▶ _Short exercise_:
Return the records from the line with "You are a computer-use agent. The" up to and including the line with "coord(479,147)", reproduced verbatim.

▶ _Dataset content_:
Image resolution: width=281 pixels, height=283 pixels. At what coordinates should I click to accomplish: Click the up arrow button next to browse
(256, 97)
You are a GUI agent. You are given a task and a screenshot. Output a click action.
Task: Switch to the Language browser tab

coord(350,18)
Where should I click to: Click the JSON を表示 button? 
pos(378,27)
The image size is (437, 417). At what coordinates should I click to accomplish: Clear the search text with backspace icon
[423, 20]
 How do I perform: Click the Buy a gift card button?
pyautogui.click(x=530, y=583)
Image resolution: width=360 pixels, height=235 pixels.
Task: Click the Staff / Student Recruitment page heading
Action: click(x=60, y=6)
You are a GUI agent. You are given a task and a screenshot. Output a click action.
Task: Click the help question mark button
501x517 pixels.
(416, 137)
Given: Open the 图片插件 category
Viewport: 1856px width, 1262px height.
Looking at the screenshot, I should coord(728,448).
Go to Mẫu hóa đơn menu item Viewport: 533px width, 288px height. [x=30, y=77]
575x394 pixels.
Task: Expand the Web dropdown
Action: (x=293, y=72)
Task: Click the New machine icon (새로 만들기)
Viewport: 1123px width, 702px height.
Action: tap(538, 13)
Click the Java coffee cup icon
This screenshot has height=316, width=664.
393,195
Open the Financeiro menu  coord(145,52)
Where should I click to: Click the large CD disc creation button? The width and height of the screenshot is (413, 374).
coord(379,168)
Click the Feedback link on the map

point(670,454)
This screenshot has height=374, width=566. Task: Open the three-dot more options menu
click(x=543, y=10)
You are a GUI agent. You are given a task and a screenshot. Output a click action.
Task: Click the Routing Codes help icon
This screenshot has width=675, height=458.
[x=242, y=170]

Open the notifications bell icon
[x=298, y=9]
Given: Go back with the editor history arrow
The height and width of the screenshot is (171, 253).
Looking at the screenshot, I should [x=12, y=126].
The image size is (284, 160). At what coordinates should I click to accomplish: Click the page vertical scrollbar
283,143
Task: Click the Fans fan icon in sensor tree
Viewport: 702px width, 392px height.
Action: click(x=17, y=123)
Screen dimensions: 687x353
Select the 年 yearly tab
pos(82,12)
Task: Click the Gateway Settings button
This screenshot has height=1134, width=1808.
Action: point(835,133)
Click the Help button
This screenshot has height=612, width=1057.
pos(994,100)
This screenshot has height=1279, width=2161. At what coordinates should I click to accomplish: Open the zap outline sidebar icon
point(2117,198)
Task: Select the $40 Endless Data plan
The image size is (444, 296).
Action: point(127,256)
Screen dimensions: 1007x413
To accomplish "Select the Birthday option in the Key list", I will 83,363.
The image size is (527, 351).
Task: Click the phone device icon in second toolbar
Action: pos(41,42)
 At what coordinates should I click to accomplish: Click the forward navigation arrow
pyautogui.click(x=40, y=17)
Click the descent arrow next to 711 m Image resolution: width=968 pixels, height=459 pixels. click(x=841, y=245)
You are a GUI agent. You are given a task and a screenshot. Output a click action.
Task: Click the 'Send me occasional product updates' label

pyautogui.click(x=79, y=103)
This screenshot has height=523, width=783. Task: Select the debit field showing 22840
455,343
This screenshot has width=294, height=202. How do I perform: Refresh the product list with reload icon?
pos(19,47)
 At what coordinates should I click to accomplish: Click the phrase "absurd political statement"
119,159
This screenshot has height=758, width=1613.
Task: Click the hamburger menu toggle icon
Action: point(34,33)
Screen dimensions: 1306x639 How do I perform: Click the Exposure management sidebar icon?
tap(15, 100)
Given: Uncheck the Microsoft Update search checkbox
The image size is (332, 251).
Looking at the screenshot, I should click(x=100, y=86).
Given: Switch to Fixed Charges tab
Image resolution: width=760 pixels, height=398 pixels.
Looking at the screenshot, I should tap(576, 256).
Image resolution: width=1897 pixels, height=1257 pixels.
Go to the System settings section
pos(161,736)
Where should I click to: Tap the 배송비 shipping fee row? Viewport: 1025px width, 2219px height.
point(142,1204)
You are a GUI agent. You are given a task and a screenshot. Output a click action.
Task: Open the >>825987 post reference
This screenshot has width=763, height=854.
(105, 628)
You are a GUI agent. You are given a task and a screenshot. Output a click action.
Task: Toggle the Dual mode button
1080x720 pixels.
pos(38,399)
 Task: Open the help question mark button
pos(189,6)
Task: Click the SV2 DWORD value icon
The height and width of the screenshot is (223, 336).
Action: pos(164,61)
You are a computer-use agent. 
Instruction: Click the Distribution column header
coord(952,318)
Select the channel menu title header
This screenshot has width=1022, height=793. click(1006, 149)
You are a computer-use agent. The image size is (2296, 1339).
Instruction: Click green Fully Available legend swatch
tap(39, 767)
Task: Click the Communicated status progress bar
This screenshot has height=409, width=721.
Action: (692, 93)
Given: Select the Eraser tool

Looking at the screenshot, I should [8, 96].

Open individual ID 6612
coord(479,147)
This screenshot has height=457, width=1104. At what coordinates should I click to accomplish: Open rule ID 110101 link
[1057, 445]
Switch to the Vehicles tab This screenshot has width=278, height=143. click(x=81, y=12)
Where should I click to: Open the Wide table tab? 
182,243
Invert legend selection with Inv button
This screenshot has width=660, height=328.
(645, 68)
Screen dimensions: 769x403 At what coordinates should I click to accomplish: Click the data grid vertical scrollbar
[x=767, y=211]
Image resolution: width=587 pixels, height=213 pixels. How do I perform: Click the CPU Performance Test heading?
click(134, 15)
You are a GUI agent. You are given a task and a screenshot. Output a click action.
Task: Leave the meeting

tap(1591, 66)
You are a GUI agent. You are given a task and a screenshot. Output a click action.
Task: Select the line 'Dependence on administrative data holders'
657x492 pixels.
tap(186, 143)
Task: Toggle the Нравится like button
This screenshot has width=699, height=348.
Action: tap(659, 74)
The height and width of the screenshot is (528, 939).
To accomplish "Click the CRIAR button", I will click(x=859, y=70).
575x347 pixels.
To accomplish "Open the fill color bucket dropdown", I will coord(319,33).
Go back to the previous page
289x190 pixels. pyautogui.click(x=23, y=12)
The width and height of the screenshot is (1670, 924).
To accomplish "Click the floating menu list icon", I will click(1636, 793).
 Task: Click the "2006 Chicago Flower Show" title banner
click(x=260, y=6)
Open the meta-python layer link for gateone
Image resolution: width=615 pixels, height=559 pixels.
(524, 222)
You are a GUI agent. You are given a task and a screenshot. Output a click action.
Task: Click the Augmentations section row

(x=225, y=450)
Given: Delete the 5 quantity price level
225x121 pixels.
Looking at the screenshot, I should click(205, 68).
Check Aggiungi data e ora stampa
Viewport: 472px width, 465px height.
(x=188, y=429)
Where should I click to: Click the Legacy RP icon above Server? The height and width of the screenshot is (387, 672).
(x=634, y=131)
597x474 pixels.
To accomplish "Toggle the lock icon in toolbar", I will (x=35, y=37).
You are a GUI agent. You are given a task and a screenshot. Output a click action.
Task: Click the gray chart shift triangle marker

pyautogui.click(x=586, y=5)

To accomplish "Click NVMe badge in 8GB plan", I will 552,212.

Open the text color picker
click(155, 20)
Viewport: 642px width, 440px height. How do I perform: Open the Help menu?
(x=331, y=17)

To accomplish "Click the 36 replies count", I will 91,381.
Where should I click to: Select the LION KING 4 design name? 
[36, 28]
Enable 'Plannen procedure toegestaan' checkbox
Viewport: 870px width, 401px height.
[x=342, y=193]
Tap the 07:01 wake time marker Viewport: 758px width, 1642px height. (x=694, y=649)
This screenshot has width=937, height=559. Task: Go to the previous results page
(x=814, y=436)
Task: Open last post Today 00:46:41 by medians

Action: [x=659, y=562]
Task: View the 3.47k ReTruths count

▶ _Worked solution_:
You are a computer-use agent. The image size is (2296, 1339).
Instruction: Click green Fully Available legend swatch
tap(39, 767)
Task: Click the Communicated status progress bar
This screenshot has height=409, width=721.
Action: (692, 93)
Given: Select the Eraser tool

Looking at the screenshot, I should [8, 96].

Open individual ID 6612
coord(479,147)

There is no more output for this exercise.